[What this task involves] Restate word for word the material below, starting at the line that contains "Task: Select the 横向き orientation radio button" and stopping after the last line; skip pictures.

[Dataset]
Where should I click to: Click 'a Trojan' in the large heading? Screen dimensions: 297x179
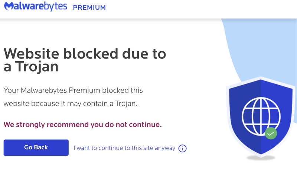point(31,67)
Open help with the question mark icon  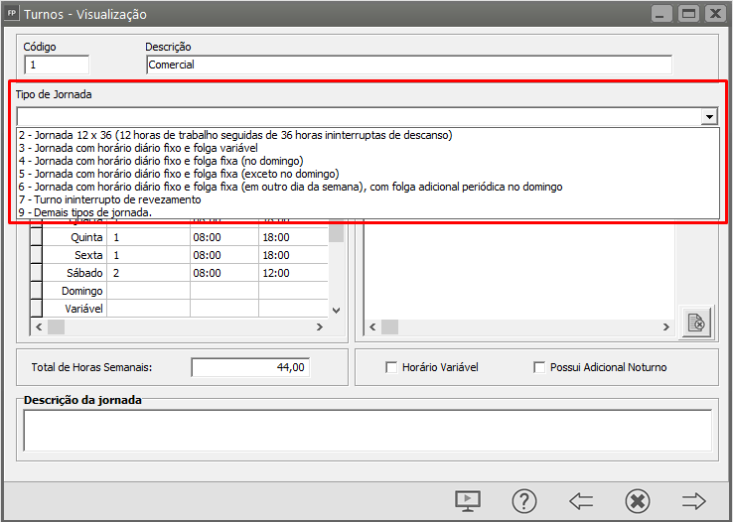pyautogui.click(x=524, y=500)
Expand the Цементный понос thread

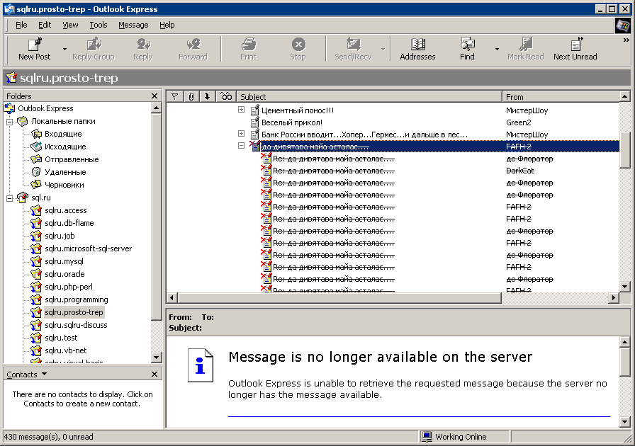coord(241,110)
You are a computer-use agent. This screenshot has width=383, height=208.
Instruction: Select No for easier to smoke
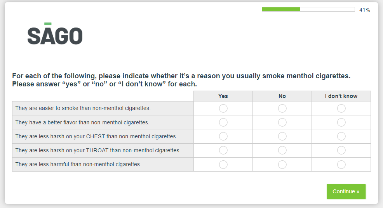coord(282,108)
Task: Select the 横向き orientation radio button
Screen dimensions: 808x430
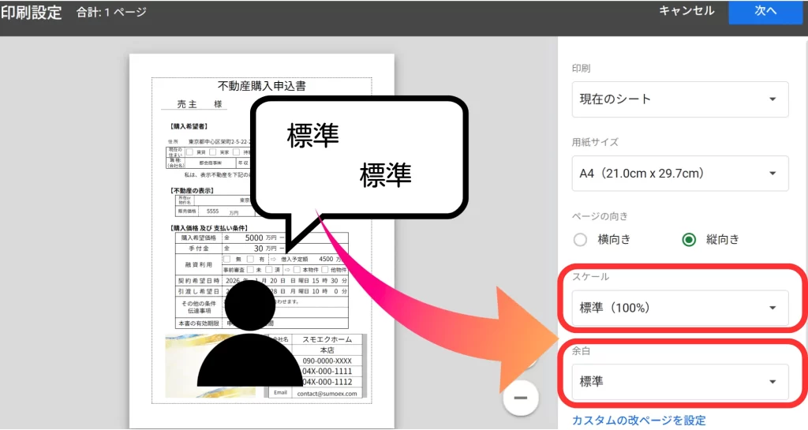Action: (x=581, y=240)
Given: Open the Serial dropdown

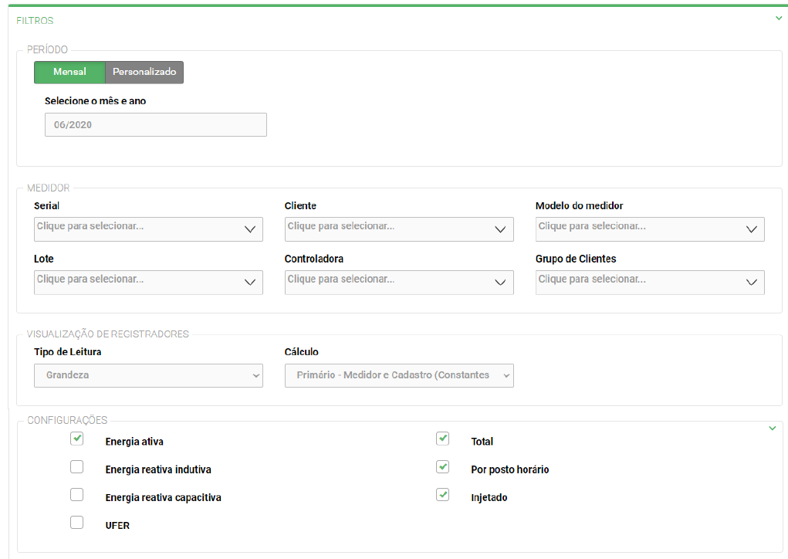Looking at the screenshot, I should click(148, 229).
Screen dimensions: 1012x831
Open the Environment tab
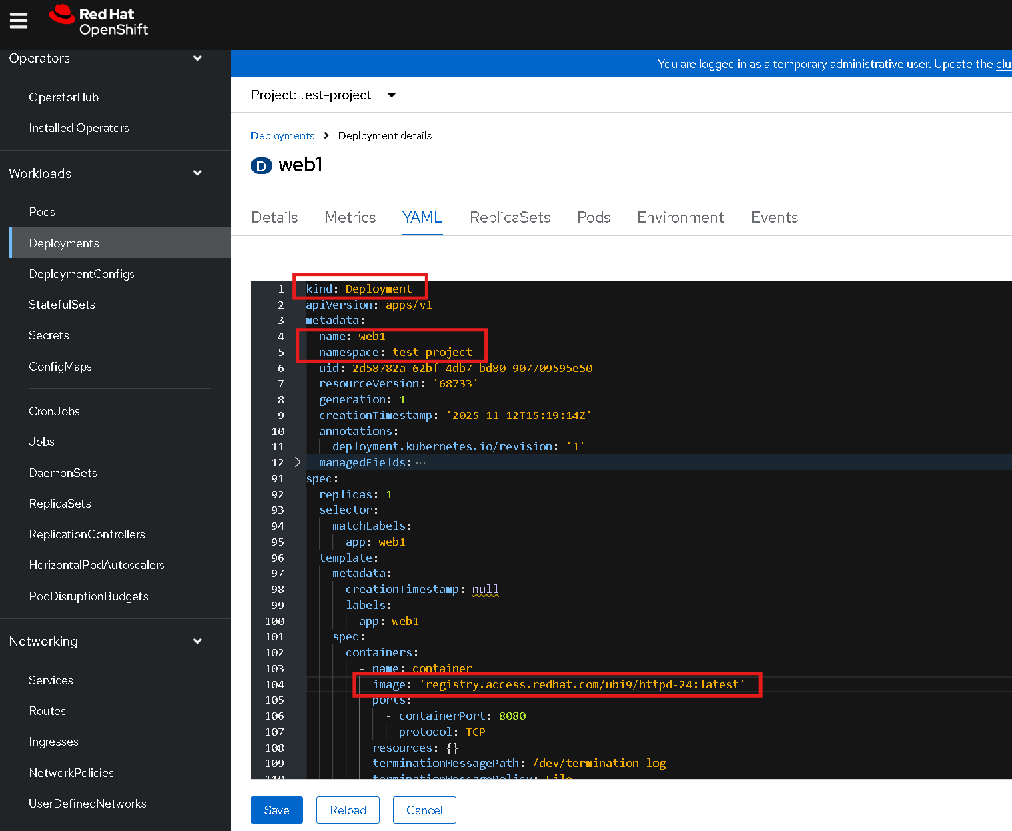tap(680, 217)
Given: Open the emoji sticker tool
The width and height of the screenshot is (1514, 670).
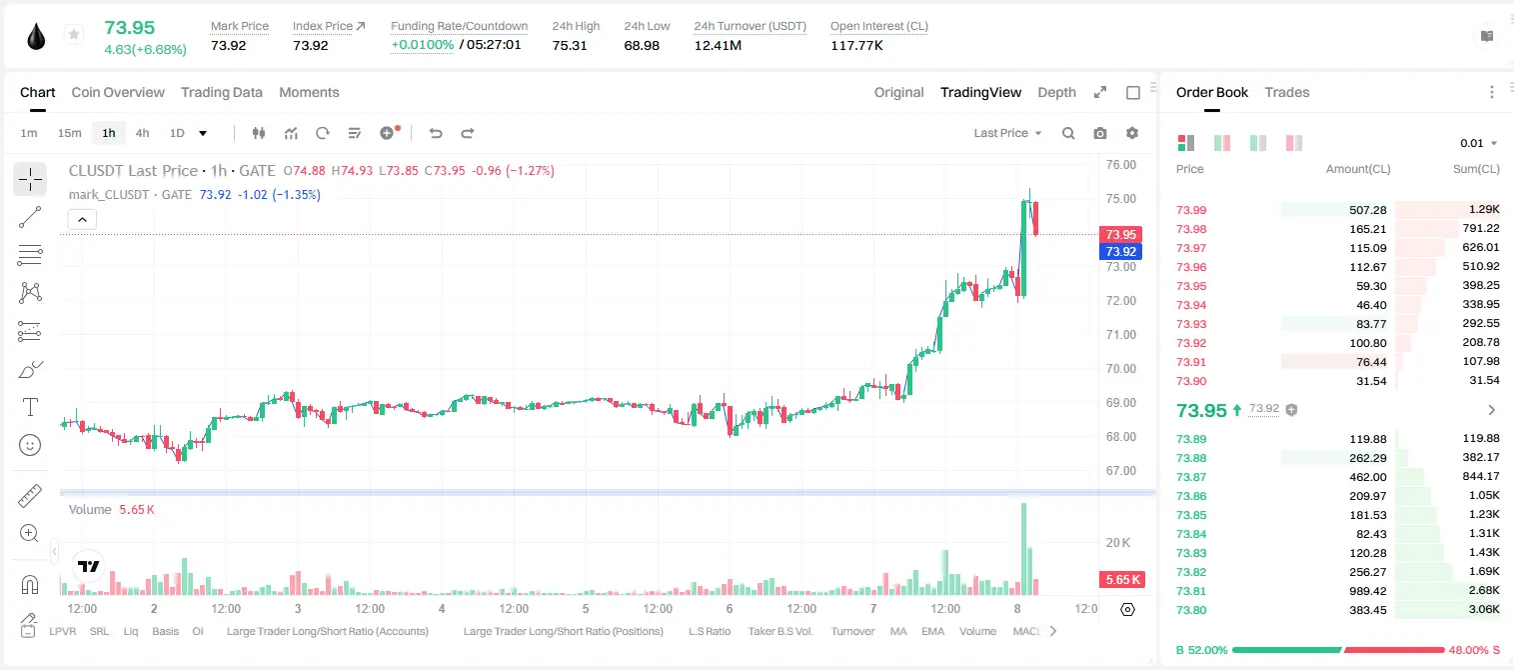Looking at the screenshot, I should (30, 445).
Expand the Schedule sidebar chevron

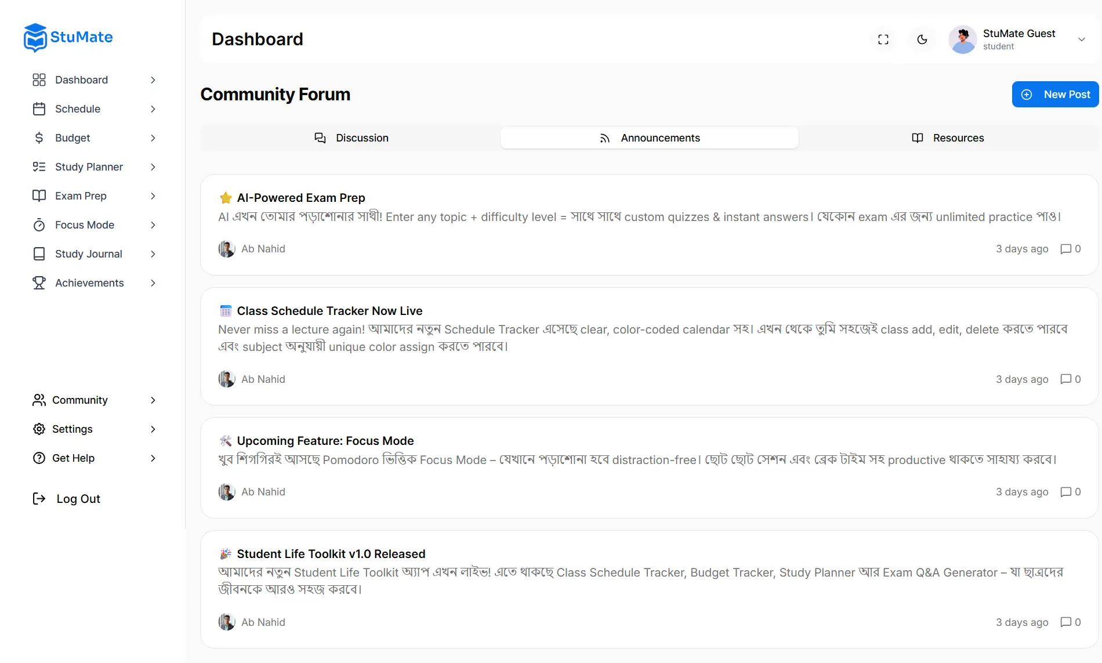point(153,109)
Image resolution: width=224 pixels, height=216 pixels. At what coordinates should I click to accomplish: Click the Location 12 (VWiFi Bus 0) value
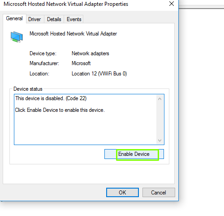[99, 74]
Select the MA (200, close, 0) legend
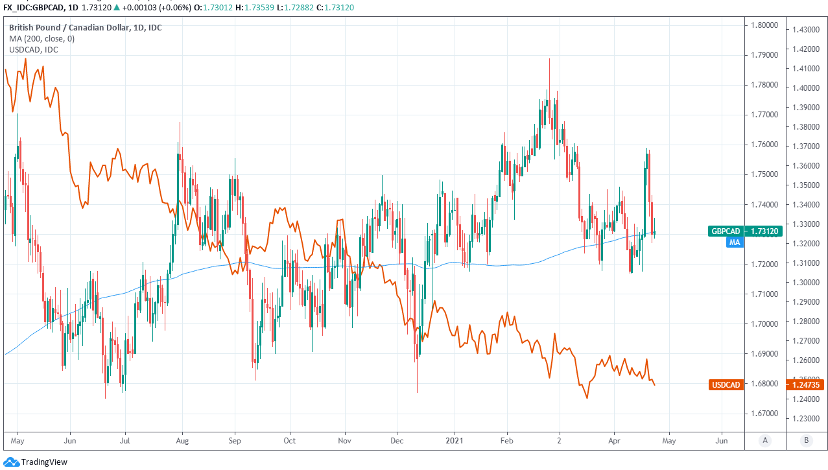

[Finished task]
Task: Select the 横向き orientation radio button
Screen dimensions: 808x430
Action: (x=581, y=240)
Given: Open the Serial dropdown

Looking at the screenshot, I should click(148, 229).
Screen dimensions: 1012x831
Open the Environment tab
tap(680, 217)
Given: Open the emoji sticker tool
The width and height of the screenshot is (1514, 670).
Looking at the screenshot, I should (30, 445).
Expand the Schedule sidebar chevron

point(153,109)
Image resolution: width=224 pixels, height=216 pixels. At what coordinates should I click to accomplish: Click the Location 12 (VWiFi Bus 0) value
[99, 74]
Select the MA (200, close, 0) legend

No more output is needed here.